Capping Nigeria, Libya’s supply alone won’t save oil prices – Analysts

by | July 11, 2017 3:51 pm

Analysts at the research arm of Goldman Sachs, an investment firm based in the United States have said that OPEC supply caps would need to be supported by sustained inventory draws and US rig count decline for prices to rally above $47/bbl.
The 14-member cartel are making moves to cap Nigeria and Libya’s output as rising production from these countries threaten efforts to curb a supply glut that has seen prices fall to levels before the agreement was reached in November last year.
However, in a note obtained by BusinessDay yesterday, GS Research team believe more would be required.
“Given the recent rebound in net speculative length from the 18-month lows, GSR believe, however, that a failure for these shifts (US rig count decline and OPEC actions) to materialise soon could push prices below $40/bb as the market tests OPEC’s and shale’s reaction functions,” states the document.
In line with this view, Nordine Ait-Laoussine, president of Geneva-based consultants Naicosa and former energy minister of Algeria said that a proposal that Libya and Nigeria could have to accept limits on their crude production probably wouldn’t be enough to put OPEC’s faltering efforts to eliminate a global supply glut back on track.
Production recoveries from Nigeria and Libya have added enough supply within the last two months to offset Saudi Arabia’s cut.
Ait-Laoussine said that should the pair accept a cap at their desired levels of output, OPEC and its allies led by Russia would still have to adjust their own quotas to compensate for the increase.
Austin Avuru, MD/CEO of Seplat Production Development Company in a chat with journalists after a round table forum to discuss the future of Independents in Nigeria, organised by Aspen Energy in Lagos, yesterday, said that the cap if they were indeed installed would not have much impact on local production.
“When we were doing 1.3million bpd because of constraints in the Niger Delta, we were not part of the cuts understandably so if we are back to full production, then they would have to look at what our full potential is, what it would have been if they cut it and put a cap there.

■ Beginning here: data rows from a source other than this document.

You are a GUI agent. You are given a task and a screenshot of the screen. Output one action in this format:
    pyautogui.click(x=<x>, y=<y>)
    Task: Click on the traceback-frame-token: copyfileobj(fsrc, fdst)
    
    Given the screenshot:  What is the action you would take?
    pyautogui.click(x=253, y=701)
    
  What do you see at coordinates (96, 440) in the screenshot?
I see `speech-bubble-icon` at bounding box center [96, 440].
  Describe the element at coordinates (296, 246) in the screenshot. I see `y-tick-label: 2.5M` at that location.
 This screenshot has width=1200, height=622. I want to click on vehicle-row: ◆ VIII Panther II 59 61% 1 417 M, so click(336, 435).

I still think that we won’t go lower than 2.2 million barrels which is about our capacity as a country anyway,” said Avuru.
However, this does not indicate that bearish oil prices would not have effect in Nigeria. The 2017 budget was has benchmarked on oil prices selling at $44/bbl hence lower oil prices could negatively impact income estimates planned for infrastructural projects and bloated government bureaucracy.